Our expanded Northern Rockies Program, supported by The M.J. Murdock Charitable Trust (Murdock Trust), has made it possible for the NFF to increase support for Idaho and Montana communities that rely on the natural and recreational resources that their nearby National Forests provide.

In 2018, the NFF expanded our regional efforts by adding a Northern Rockies Program. This Program was made possible by the Murdock Trust, which serves communities across the Pacific Northwest, including Alaska, Idaho, Montana, Oregon and Washington. Through grantmaking, enrichment programs, and convenings, the Murdock Trust supports nonprofits that utilize innovative and sustainable practices to strengthen the region.

The NFF’s Northern Rockies Program benefits rural communities in Idaho and Montana that rely on their adjacent National Forests. The Program focuses on supporting new and ongoing community collaborative efforts, which bring together people from diverse interest groups to help guide management of our public lands. The Program also implements on-the-ground projects to address critical forest and watershed conservation needs. With Murdock and NFF working together, we hope to find and implement solutions to meet the tremendous restoration priorities across National Forests in the Northern Rockies. Here are some highlights from our work over the last year and half:

A new Treasured Landscapes Site for Idaho

In early 2020, the NFF launched the Rivers to Peaks Treasured Landscape site on the Sawtooth National Forest in central Idaho. Through the Treasured Landscapes, Unforgettable Experiences Program, the NFF will spend the next five years working with local partners and the community to restore forest and watershed health and enhance recreational experiences by investing in trails systems and aging infrastructure.

Cross-Boundary Stewardship with Indigenous Youth

The NFF is working with the Flathead National Forest, Salish & Kootenai College Forestry Department (SKC), and Confederated Salish & Kootenai Tribal Forestry on a new program that will employ SKC and high school students in cross-boundary stewardship of the Mission Mountain range.
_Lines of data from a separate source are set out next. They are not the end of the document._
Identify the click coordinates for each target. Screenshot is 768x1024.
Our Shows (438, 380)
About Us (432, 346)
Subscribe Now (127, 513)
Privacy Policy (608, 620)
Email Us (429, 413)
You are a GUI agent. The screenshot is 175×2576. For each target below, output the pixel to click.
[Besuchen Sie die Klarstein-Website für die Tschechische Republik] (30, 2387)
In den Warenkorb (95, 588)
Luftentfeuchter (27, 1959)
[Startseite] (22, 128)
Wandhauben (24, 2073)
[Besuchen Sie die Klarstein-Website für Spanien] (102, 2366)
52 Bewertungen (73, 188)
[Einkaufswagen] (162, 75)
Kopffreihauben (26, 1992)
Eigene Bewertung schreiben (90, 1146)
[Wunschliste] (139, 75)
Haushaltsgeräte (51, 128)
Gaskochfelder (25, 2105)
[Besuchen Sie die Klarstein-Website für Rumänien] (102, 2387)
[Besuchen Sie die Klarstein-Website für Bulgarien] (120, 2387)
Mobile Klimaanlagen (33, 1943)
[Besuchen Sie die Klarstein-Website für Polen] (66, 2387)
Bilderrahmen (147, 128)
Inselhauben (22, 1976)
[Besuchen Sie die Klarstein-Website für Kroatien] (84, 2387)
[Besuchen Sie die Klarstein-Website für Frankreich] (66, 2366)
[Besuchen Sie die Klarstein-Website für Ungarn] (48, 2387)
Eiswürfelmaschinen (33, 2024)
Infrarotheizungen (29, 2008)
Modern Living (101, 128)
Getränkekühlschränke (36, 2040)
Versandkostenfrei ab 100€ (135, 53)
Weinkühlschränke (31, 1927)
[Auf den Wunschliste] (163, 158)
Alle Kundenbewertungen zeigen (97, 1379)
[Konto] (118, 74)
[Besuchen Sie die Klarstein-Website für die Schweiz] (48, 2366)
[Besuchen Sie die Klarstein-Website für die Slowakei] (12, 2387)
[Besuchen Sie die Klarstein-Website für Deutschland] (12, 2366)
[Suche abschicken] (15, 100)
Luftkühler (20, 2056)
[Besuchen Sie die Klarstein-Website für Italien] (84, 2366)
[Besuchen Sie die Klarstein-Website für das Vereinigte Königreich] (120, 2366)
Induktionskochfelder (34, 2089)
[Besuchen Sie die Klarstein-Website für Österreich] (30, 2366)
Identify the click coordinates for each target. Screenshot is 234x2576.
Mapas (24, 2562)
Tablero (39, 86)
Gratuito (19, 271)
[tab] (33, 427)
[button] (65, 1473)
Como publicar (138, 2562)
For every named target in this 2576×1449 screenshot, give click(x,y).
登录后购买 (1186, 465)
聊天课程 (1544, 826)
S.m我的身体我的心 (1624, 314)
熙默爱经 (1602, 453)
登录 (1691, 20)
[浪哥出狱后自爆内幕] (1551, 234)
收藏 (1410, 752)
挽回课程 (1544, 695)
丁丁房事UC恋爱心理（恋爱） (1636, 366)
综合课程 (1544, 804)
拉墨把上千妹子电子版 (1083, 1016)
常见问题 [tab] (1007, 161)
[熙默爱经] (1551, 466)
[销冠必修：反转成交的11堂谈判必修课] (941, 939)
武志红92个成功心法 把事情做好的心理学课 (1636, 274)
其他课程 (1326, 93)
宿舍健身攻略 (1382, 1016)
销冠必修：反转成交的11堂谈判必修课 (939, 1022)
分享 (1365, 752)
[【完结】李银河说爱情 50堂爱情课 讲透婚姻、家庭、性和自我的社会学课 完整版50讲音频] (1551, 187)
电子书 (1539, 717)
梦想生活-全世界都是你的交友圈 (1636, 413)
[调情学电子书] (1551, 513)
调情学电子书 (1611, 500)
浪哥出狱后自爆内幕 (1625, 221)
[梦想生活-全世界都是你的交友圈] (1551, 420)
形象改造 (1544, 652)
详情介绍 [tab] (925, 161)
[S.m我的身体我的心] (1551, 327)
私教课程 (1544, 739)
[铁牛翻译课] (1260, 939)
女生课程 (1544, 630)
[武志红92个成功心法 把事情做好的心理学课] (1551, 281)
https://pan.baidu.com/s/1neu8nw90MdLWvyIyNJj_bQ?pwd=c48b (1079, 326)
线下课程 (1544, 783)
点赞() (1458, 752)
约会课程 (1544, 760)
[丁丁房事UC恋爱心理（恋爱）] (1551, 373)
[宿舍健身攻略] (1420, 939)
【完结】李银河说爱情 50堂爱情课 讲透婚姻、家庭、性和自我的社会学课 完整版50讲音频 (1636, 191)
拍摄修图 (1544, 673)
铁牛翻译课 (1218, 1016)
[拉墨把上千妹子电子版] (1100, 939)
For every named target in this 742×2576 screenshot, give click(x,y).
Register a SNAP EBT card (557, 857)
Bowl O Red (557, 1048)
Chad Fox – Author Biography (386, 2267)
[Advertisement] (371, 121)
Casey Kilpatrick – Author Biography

The Mission Mountain Divide makes up the eastern boundary of the Flathead Indian Reservation. The east side of the Mission Range is managed by the U.S. Forest Service as federally recognized Wilderness. The west side of the range is managed by the Confederated Salish and Kootenai Tribes as Tribal Wilderness.

Through this paid opportunity, students will gain skills and professional experience in the field of conservation and natural resource management. By maintaining trails, removing invasive plant species, conducting cultural resource surveys, and engaging in vegetation management such as whitebark pine recovery, students will contribute to meaningful on-the-ground restoration actions. Over the course of the program, students are given educational opportunities to learn about native people’s historic uses of the landscape, traditions, and stories of the Salish, Kootenai, and Pend d’Oreille people.

Supporting the Development of Montana’s Forest Action Plan

In partnership with the Montana Department of Natural Resources and the U.S. Forest Service, the NFF is convening and facilitating the Montana Forest Action Advisory Council. This comprehensive group of stakeholders was appointed by the governor of Montana to help develop and implement the Montana Forest Action Plan.

The purpose of a Montana’s Forest Action Plan is to identify priority areas to address forest health and wildfire risks to communities, watersheds, and infrastructure and propose cross-boundary restoration management solutions.

Facilitation of the Idaho Forest Restoration Partnership

For the past year, the NFF has supported the monthly convening, facilitation, and growth of the The Idaho Forest Restoration Partnership (IFRP). IFRP was formed to help strengthen collaborative forest restoration efforts across Idaho. Through a coalition approach, IFRP connects, informs, and supports collaborative groups working to restore the resilience of Idaho forests.

The M.J. Murdock Charitable Trust (Murdock Trust), is a longtime partner of the National Forest Foundation (NFF) and since 2003 has helped us build our capacity throughout the Pacific Northwest to increase the pace and scale of our community-based work on National Forests. The generous support from the Murdock Trust has not only facilitated a host of regional conservation successes, it has helped the NFF build an effective model for establishing field offices, which the NFF is now employing throughout the U.S.